«Наконец подъемный кран качнул стрелу, и чугунная труба ударила о стену. И тотчас дом вскрикнул. Но остался стоять. И пожилая женщина рядом с Жорой прикрякнула даже и вытянула шею… Но дом продолжал стоять…
– А ну, еще разик! – крикнула эта женщина и еще сильнее вытянула шею.
– Не жалко? – спросил Жора.
– Чего его жалеть?..
И кран ударил снова. И облако пыли вырвалось… Штукатурка, бревна, обрывки обоев – всё перемешалось.
– Давай! – крикнула женщина.
Тумба тупо проламывала дому ребра. Потом стена рухнула. Кто-то закричал, глухо и странно. И запахло сыростью и духами.
И снова удар.
И снова – крик, и еще крики, далекие и неизвестно чьи.
Пахло духами. Дешевыми духами, что продаются в зеленых бутылочках с яркими этикетками. Сладко пахло духами. А дом оседал, скрипел, вскрикивал. Какие-то тени метались в облаках пыли, воздевая белые руки.
Перекатившись через голову, словно клоун в цирке, рухнула на зелень двора деревянная лестница из бывшего подъезда… Рухнула и застыла. Но скрип ее еще долго стоял в ушах, как много лет. Особенно сильно она скрипела под чужими ногами: они ведь не знали, куда ступать, чтоб меньше было шума. Теперь она успокоилась. И снова пахло духами, как озоном после грозы…
– Так его! – кричала женщина и убирала со лба пряди волос, чтобы лучше видеть. – Чего его жалеть!..
И дом разваливался. Но всё сильнее пахло духами.
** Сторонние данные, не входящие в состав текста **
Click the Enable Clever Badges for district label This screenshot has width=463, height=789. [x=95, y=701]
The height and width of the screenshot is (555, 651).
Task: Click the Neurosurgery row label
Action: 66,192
И этот запах был активнее запаха пыли, старости, пота, подсолнечного масла.
Тепло, привычное и вековое, постепенно поднималось к небу. Кирпичи и бревна холодели. Бульдозер сгреб их в одну кучу. Они лежали опять все вместе, рядом, но дома уже не было.
Пожилая женщина плакала. Она уже не кричала восторженных слов…
Дома не было. Только по-прежнему сильно пахло духами, что продаются в зеленых бутылках с яркими этикетками».
Это уже совсем блоковское. Точней, блоковское в изложении Маяковского – «Вот это „Хорошо“ и это „Библиотеку сожгли“ было два ощущения революции, фантастически связанные в его поэме „Двенадцать“».
Дом рухнул, и отлетает его душа – тепло поднимается к небу, и запах дешевых духов наполняет воздух. И это благоухание оказывается сильней прогорклых запахов «пыли, пота, подсолнечного масла».
Вот в чем дело: за это время тут наросла жизнь. Была революция, справедливая или несправедливая, была великая ломка уклада, переворот, что хотите. Но жизнь побеждает, приспосабливается, прорастает – а ее опять ломают, и объявляют это возвращением к нормам. Все, что ломают, – ломают заслуженно: чего его жалеть, да? Но ведь это умозрительный, вечно-теоретический взгляд. Взгляд, которым и Блок пытался смотреть на свою сожженную библиотеку: правильно сожгли. Сожгли, потому что в милых сердцу барских усадьбах веками пороли и насиловали девок, как сам он напишет в «Интеллигенции и революции». То есть всё по заслугам, с точки зрения очередной инстанции, присвоившей себе право решать. Но есть еще и жизнь – тепло, фотографии, столики, мыши, запах духов из дешевых зеленых бутылок с яркими этикетками.
Эта жизнь непобедима, она нарастает снизу, обживает руины, оплетает их плющом, умудряется приспособиться ко всему, – и когда в очередной раз восстанавливается справедливость, именно эта жизнь гибнет первой. А справедливости совершенно не прибавляется.
Год спустя Окуджава подытожил:
- Закрывают старую пивную.
- Новые родятся воробьи.
- Скоро-скоро переименуют
- улицу моей любви.
- Имечко ей звонкое подыщут,
- ласково, должно быть, нарекут,
- на табличку светлую подышат,
- тряпочкой суконною потрут.
- А строитель ничего не знает,
- то есть знает, но не признает.
- Он топор свой буднично вонзает,
- новый вид предметам придает.
Это продолжение «Вишневого сада», только строители не учитывают одного. Перевороты происходят все чаще, жизнь не успевает нарасти, деградирует неуклонно. А справедливости не прибавляется – неизменной остается только непримиримость. В ней-то все и дело.
Но без непримиримости – как же? Ведь без нее не победить. Без нее всё так и останется.
И тогда его героями раз и навсегда становятся те, за кем никогда не будет окончательной правоты.
А значит, в мире его с неизбежностью возникает обращение к тому, кто победил ценой небывалого унижения и полного поражения; к той единственной победе, которая не приводит к воспроизводству исходной расстановки.